## EXERCISE DESCRIPTION
Begin with the line that has "Task: Click the LOG OUT button". Give it and every line after it again, exactly, through the end of the entries below.

## DATA SHOWN
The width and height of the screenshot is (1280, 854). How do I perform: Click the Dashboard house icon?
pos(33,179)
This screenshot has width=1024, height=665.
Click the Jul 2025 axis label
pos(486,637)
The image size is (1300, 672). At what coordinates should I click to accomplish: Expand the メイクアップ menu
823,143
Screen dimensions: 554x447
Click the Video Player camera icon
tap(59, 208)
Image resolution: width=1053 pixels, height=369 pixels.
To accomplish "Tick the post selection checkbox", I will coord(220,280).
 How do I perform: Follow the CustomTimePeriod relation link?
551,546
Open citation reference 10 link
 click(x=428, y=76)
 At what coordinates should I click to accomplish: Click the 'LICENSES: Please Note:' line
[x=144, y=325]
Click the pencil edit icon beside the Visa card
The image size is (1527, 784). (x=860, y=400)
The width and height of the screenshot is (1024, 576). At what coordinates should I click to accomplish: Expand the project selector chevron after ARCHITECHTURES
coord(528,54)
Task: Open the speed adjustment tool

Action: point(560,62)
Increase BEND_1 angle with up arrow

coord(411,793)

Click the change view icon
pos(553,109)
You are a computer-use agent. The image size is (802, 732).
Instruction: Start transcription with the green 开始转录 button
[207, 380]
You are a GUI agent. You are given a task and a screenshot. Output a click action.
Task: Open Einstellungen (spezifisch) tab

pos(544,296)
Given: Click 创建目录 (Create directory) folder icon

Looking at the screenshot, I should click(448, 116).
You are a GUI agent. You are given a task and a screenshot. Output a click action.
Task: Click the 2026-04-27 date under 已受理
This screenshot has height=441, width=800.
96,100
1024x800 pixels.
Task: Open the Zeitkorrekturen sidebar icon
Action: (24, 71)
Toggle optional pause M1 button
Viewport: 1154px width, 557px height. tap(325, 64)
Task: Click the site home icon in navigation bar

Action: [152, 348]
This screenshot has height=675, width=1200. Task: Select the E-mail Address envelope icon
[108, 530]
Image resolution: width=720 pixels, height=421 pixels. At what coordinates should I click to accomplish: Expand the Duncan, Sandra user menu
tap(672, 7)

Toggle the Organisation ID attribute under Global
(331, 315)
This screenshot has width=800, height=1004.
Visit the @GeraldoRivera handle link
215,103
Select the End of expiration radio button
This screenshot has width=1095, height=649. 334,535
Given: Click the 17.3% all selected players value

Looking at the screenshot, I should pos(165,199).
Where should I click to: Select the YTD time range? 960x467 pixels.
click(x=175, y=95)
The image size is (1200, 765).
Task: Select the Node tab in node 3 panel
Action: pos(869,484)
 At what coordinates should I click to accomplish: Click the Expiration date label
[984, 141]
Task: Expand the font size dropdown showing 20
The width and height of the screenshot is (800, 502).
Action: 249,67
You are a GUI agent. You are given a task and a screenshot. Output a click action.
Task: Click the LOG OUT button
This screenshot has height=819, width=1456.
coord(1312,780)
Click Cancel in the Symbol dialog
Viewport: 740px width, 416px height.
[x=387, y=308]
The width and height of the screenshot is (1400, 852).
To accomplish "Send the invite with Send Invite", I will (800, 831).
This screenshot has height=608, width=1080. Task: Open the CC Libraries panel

## WRITTEN ANSWER
Task: Click the LOG OUT button
This screenshot has height=819, width=1456.
coord(1312,780)
Click Cancel in the Symbol dialog
Viewport: 740px width, 416px height.
[x=387, y=308]
The width and height of the screenshot is (1400, 852).
To accomplish "Send the invite with Send Invite", I will (800, 831).
This screenshot has height=608, width=1080. Task: Open the CC Libraries panel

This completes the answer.